Introduction PEG feeding improves prognosis and general state of health when patients cannot maintain adequate nutrition. Some hospitals now have nutrition teams who review percutaneous endoscopic gastrostomy (PEG) requests. The PEG Clinical Nurse Specialist (CNS) can provide information/advice/counselling for patients and relatives on PEG feeding, aftercare and follow-up as well as being an integral part of the Upper GI multidisciplinary team.

Methods Aims: To assess the role of the Specialist nurse lead PEG service in an associate teaching district general hospital (DGH). We retrospectively assessed 178 PEG referrals to the service over the period 2006–2008 in our DGH. All PEG referrals are assessed by a CNS who recommends appropriateness of PEG insertion or deflects inappropriate referrals. Data were obtained from the CNS records along with endoscopy software and from patient's clinical data.

Results 178 PEGs inserted in the period 2006–2008. Of these referrals, 44 (25%) were declined due to ill health and deemed as inappropriate (eg, advanced severe dementia). Of these 44 patients following assessment, 6 (13%) started eating and drinking within 48 h, 3 (6.8%) died within 24 h, 4 (9%) died within 72 h. 144 PEGs were inserted one failed due to difficulty in positioning. 38 (26.5%) were inserted by the CNS, and 105 (73.5%) were performed by 11 doctors in the same period. 11 (7.6%) of these were performed as day-case procedures. The nurse specialist requested a second opinion and consultant review for only six patients (3.3%). The CNS assessed and followed up all the 144 patients prior to PEG insertion and provided aftercare. PEG referrals required 60 min on average per patient assessment by the CNS, furthermore the actual PEG insertion average time was 30 min/patient. There were 2 (1%) complications due to minor bleeding from the skin incision. There were 14.6% (21 patients) deaths recorded at 30 days post insertion.

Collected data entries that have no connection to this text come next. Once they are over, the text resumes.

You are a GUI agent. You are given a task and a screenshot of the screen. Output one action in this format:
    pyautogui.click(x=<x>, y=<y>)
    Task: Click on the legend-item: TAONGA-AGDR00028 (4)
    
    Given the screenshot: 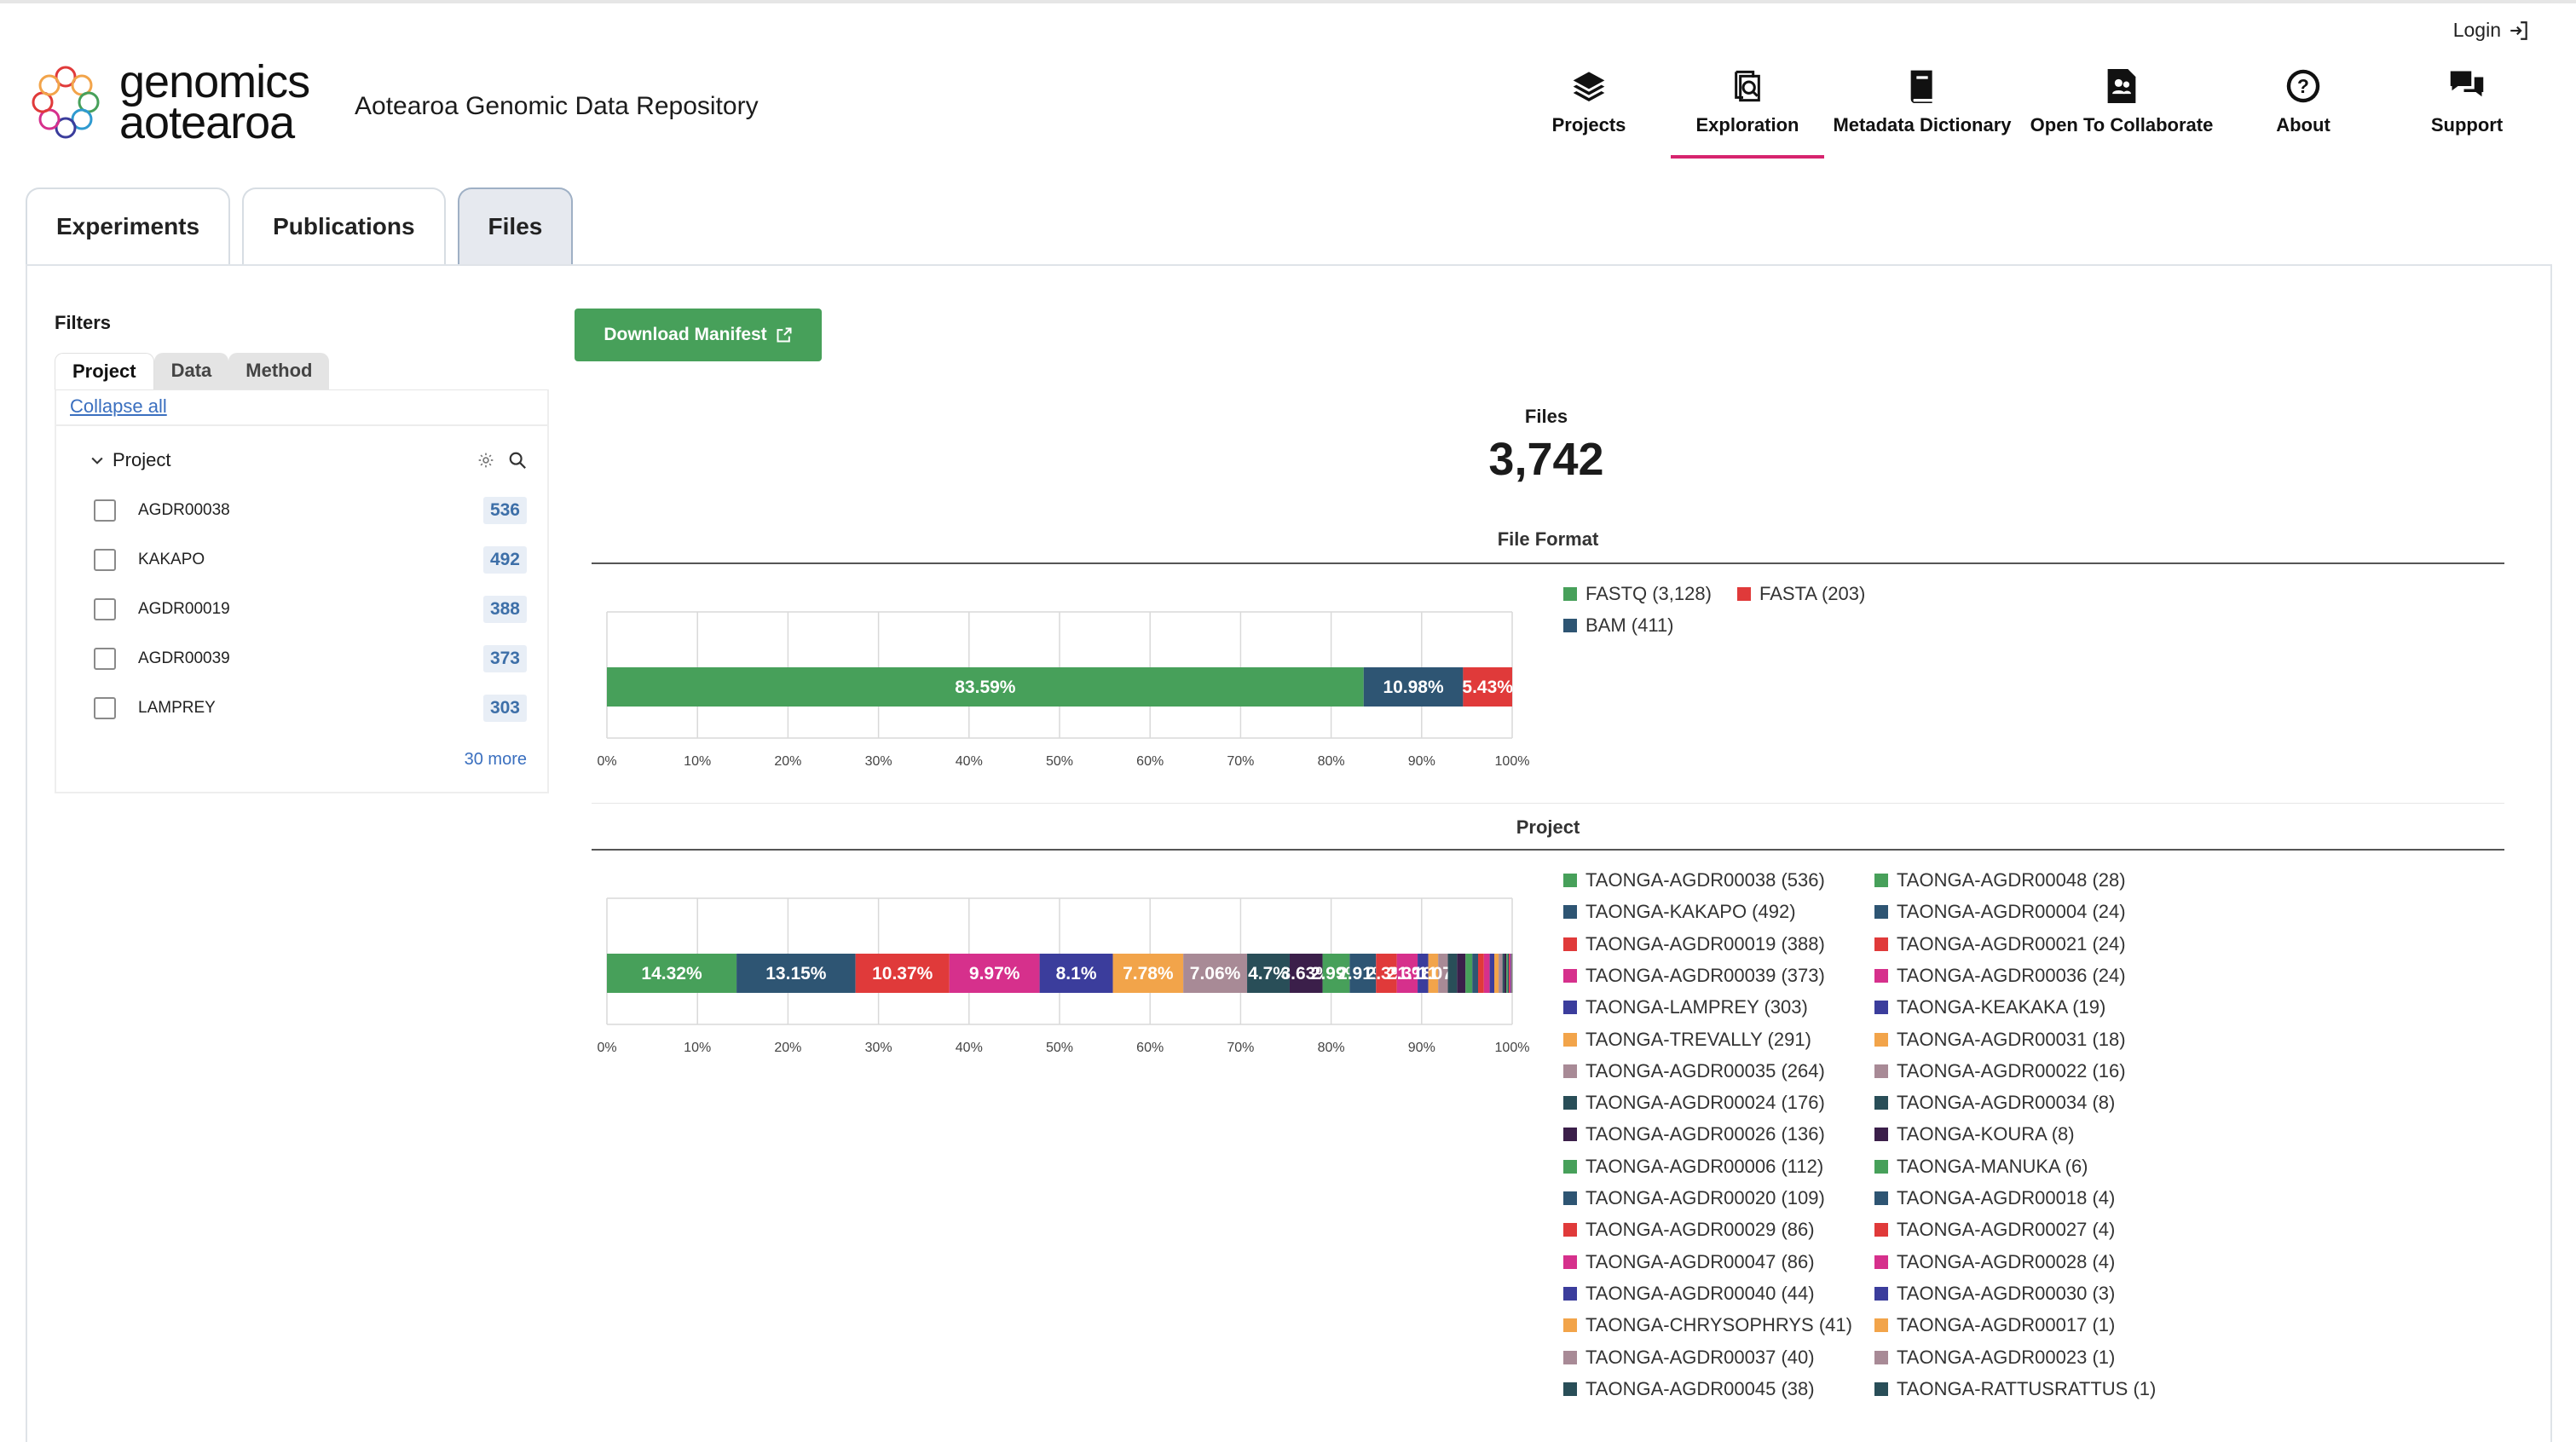 What is the action you would take?
    pyautogui.click(x=1994, y=1262)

Conclusion In our experience, specialist nurse led PEG service prevented inappropriate PEG insertion in 25% of all referrals and reduced significant clinical commitment for doctors with only requiring advice from consultant in 3%, saving 250 h of clinical assessment and review time. This service also helped reduce waiting times for patient assessment and improved the quality of the service offered by increasing continuity of care and closer liaison with dietician, ward nurses along with patients and their relatives. Our complication/mortality rates compared favourably at 1% and 15%, respectively, to the BSG announcement in 2006 suggesting that minor complications are around 15% and mortality up to 28%. For a modern day PEG service from our data, we recommend a Nurse Lead PEG assessment/insertion and follow-up service in all hospitals not offering this.